The Chrome debugging tools are great most of the time, but lately I've been annoyed with errors that are rethrown. There doesn't seem to be any way to see the call stack unless you have it set to pause on caught exceptions, but then you run into gobs of errors from other libraries. It makes pausing on exceptions pretty useless if you want to display errors nicely.

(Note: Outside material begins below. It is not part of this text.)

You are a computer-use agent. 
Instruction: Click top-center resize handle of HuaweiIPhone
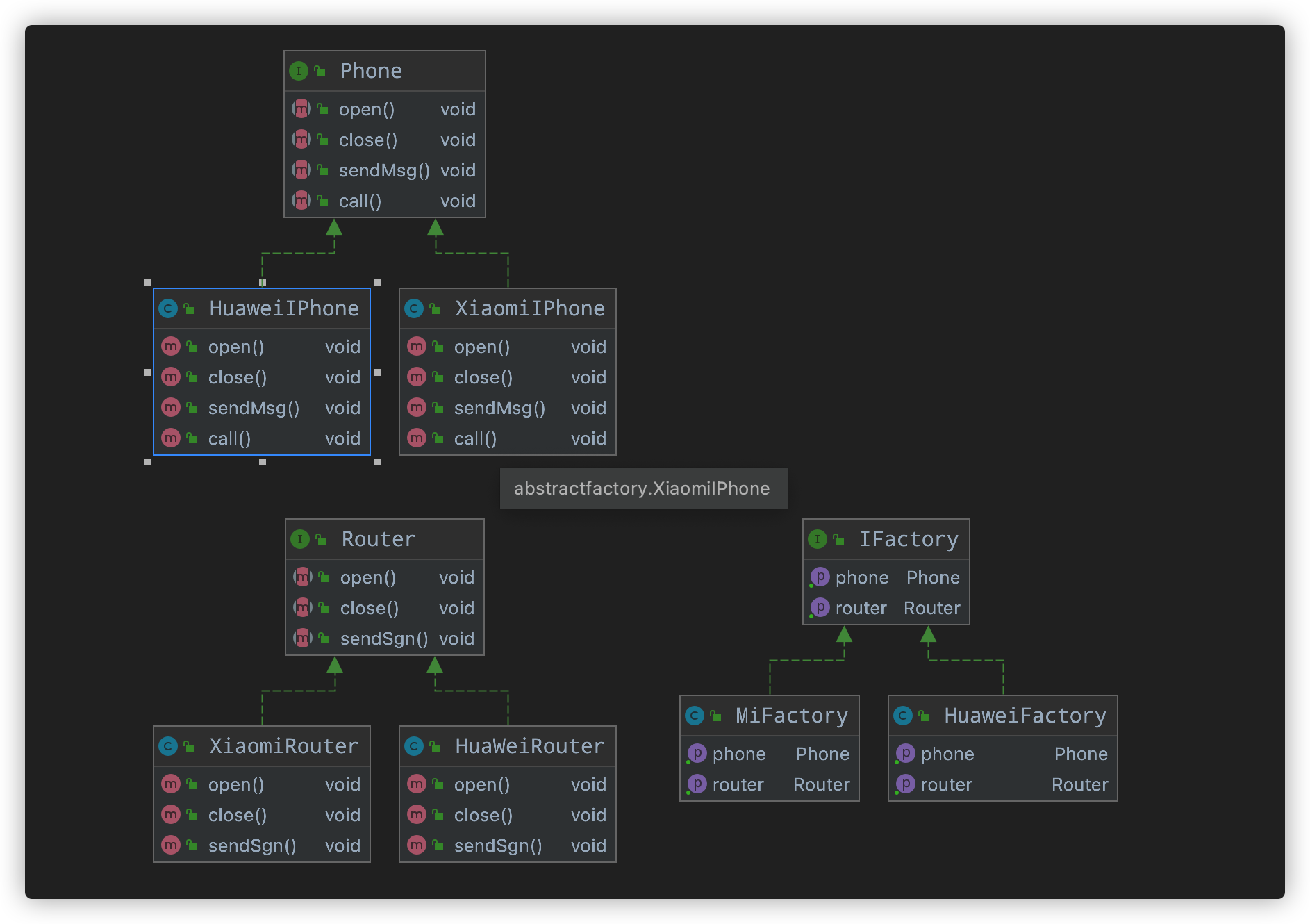tap(263, 283)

Consider this example (http://jsfiddle.net/redbmk/83y8L/1/):
HTML:
<button id="push-me"></button>
Javascript:
function beDangerous() {
var one = 1, rand = parseInt(Math.random() * 2);
if (rand === one) console.log("You Win");
else if (rand === zero) console.log("You Lose");
}
function warnUser(error) {
alert("Hey, something went wrong! Refresh the page");
throw error;
}
function runCode() {
try {
beDangerous();
} catch (e) {
warnUser(e);
}
}
document.getElementById("push-me").addEventListener("click", runCode);
When you run into an error, the call stack shows you that warnUser
threw an error and was called by runCode
. There's no way to trace it back to beDangerous and see what the variables were at that point. You can see the stack trace, but only by looking at error.stack
, and that doesn't give you any context. Replacing throw error
with debugger
doesn't seem to help (and that wouldn't allow you to turn off debugging).

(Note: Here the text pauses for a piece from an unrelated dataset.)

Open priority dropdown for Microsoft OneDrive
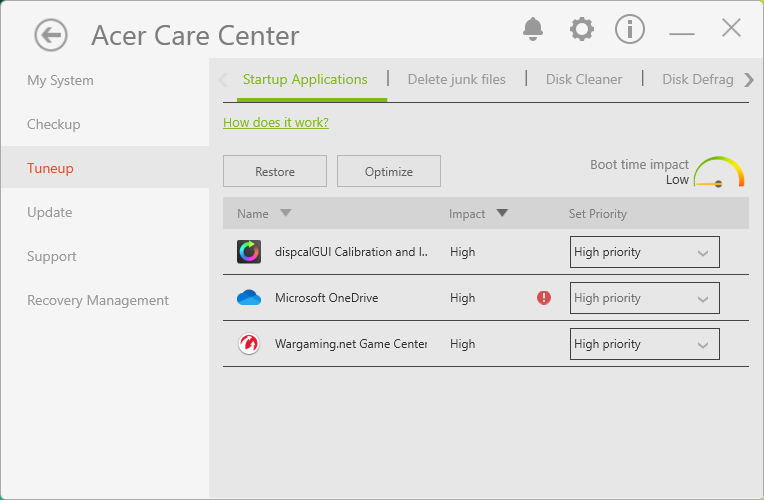The width and height of the screenshot is (764, 500). tap(644, 298)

Is there a better way to do this? It's been bugging me for a while now.
By the way, this question says to throw error.stack
, but that doesn't work for me (and as I understand it the stack
property is non-standard anyway, so this wouldn't work correctly for other browsers). This question says it's a known bug in Chrome that is marked as being fixed in version 19, but this is happening for me on version 35.